Pass Christian, Mississippi – I met retired shrimper Percy Bradley, of Long Beach, in the Pass Christian harbor, talking to the friend that bought Bradley’s boat, which was built for him in 1983.
Bradley’s wife has been very ill for two years and Percy says he has cared for her at least 20 hours a day. One of their daughters drops by during the week to give Percy a little time off. But today was Saturday and he had to hire a person to spend time with his wife, although Bradley believes she is far more healthy now than she realizes. The two years of severe illness have taken a toll on how she thinks about herself.
It seem obvious Bradley, who soon will turn 70, misses his years on the water, although at first he denied it. He had told me the price of gasoline was a key factor. On a typical day, at current shrimp prices, his catch wouldn’t cover fuel costs, he added.
But he later conceded if his wife were well and the if the profit was adequate he would probably still own the boat and work the long hours he had become accustomed to over so many years.
There is shallow water and an oyster bed a few miles off shore that is overfished. But when he was a shrimper he did drag an oyster drudge to scrape oysters off the bottom. There are just too many people doing that, “but you’ve got to feed your family somehow,” Bradley noted.
And until his became ill he was able to make a comfortable living by working late into the night.
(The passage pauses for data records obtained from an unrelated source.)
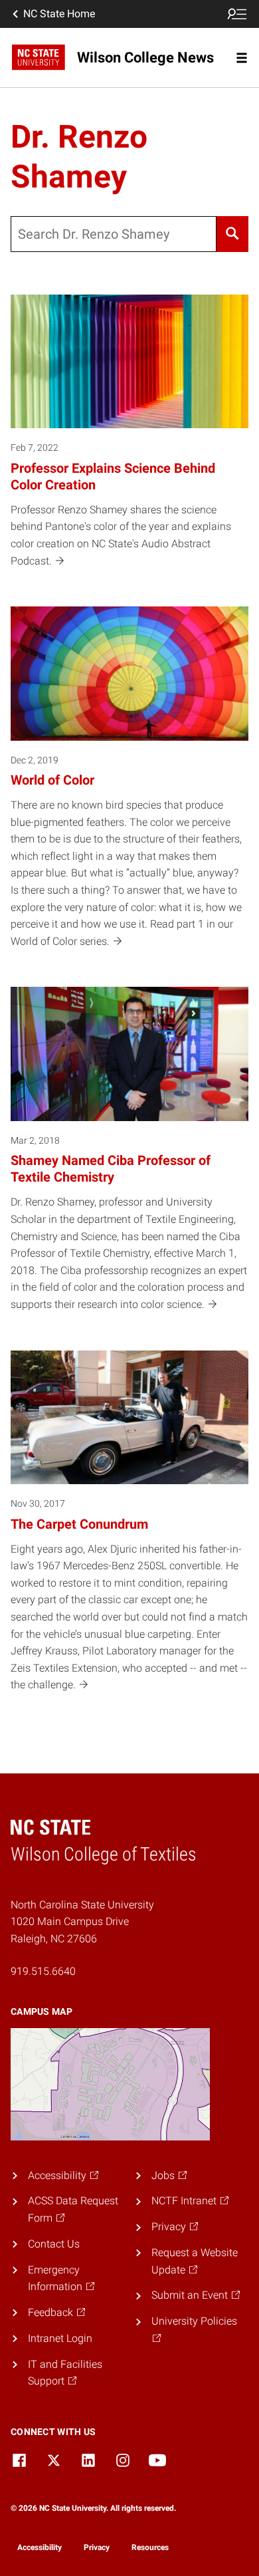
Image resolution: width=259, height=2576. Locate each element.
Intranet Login (60, 2338)
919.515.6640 (43, 1971)
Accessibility (39, 2547)
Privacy (97, 2547)
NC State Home (59, 13)
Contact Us (54, 2244)
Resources (150, 2547)
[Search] (232, 234)
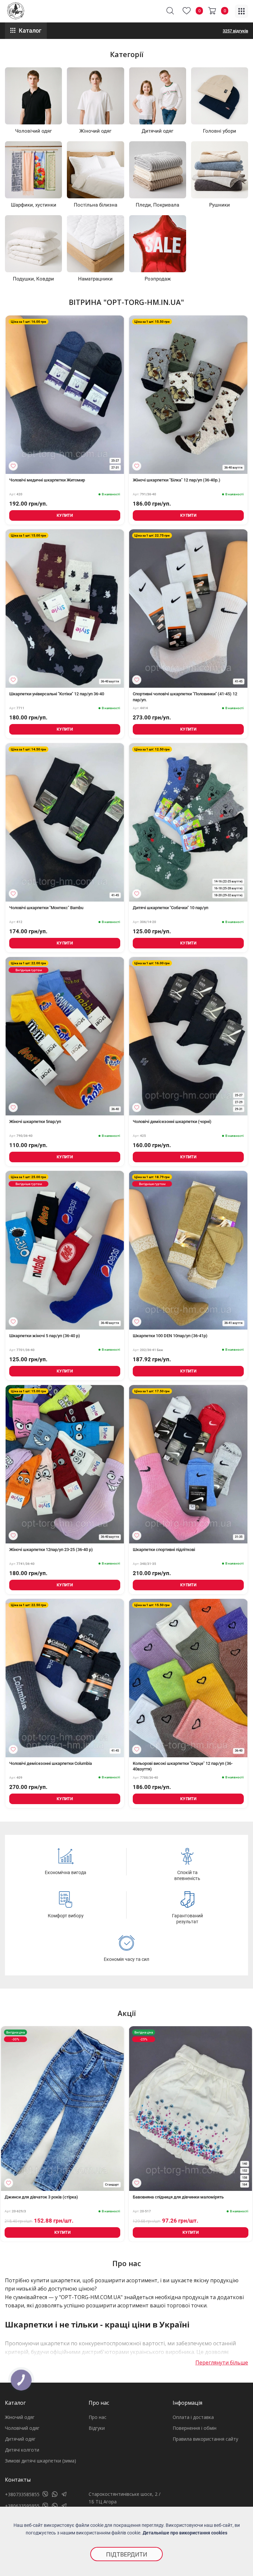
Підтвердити (126, 2554)
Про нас (97, 2417)
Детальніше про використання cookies (185, 2532)
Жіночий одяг (20, 2417)
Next (241, 2111)
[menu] (241, 11)
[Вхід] (13, 466)
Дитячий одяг (20, 2439)
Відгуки (97, 2428)
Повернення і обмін (194, 2428)
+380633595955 (22, 2506)
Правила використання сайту (205, 2439)
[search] (170, 11)
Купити (65, 515)
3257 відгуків (235, 30)
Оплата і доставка (193, 2417)
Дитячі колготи (22, 2450)
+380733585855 (22, 2494)
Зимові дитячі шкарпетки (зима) (40, 2461)
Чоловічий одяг (22, 2428)
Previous (11, 2111)
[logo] (15, 10)
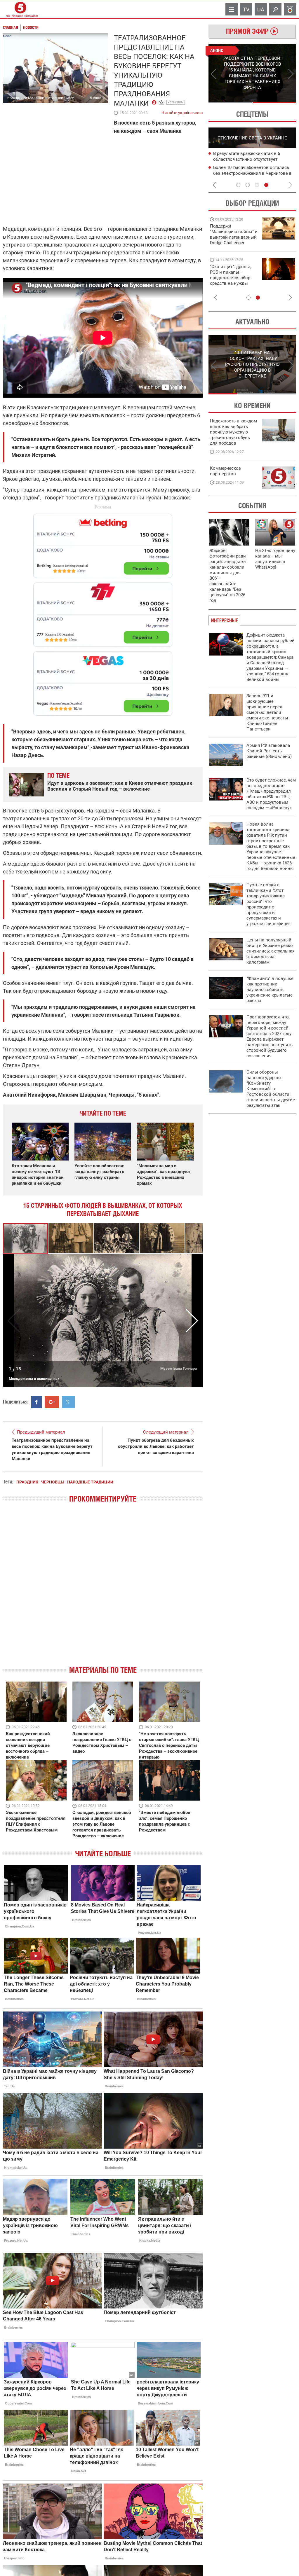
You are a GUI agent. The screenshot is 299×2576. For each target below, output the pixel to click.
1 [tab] (230, 102)
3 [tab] (257, 185)
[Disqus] (103, 1589)
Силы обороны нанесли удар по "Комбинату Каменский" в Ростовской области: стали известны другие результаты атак (270, 1088)
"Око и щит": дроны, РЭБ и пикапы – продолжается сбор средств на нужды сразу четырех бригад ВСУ (232, 280)
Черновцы (176, 102)
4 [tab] (266, 185)
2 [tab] (274, 102)
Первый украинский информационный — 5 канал (20, 9)
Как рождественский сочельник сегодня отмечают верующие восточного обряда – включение (28, 1745)
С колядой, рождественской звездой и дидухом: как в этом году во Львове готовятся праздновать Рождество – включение (101, 1824)
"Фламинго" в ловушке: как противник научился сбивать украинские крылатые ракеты (270, 989)
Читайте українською (182, 111)
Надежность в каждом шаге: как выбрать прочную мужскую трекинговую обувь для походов (233, 432)
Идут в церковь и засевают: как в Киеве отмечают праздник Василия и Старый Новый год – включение (119, 786)
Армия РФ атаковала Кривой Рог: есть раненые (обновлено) (269, 751)
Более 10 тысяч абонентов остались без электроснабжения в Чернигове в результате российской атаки (252, 173)
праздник (27, 1482)
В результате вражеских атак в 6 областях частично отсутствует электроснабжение (246, 159)
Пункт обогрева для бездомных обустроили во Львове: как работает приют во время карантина (156, 1446)
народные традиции (90, 1482)
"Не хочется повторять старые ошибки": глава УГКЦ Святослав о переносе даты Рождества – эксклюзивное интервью (169, 1745)
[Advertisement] (103, 611)
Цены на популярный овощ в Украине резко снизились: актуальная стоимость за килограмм (270, 951)
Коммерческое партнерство (225, 471)
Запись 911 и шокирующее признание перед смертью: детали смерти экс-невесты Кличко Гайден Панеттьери (267, 712)
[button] (71, 1238)
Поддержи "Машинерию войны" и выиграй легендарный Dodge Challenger (234, 234)
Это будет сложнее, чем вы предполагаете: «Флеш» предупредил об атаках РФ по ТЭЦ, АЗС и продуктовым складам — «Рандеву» (271, 793)
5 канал (97, 98)
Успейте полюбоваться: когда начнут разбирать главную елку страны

He would fish until he had to come in for ice, and then go out again.
When he started fishing years ago gasoline was just 17¢ a gallon.
“Now fuel eats up all the profit.”
After Katrina hit the area shrimpers were required to move their boats from Gulfport to Pass Christian. Part of the reason is that large boats involved in shipping dock at Gulfport. However, the Pass Christian shrimper fleet also has a long bayou where they can go to survive a hurricane.
The other serious difficulty he faced while shrimping was the BP oil spill. He was treated well by BP because he had more than 30 years of tax returns to prove what he normally earned. So the huge oil company gave him a “good amount” that he is now able to use for his retirement.
Other fishermen without adequate documentation didn’t fare so well.
Those who fish for blue crabs were badly hurt by the oil spill. There is still a lot of oil down at the bottom of the Gulf, he notes, and he would see globs of oil floating in the water. So he predicts the oil problem is still there to haunt fishermen in the future.
But, as he turns 70, he no longer has to work seven days a week, thanks to the BP settlement. That settlement money also has made it possible to devote himself to his ailing wife.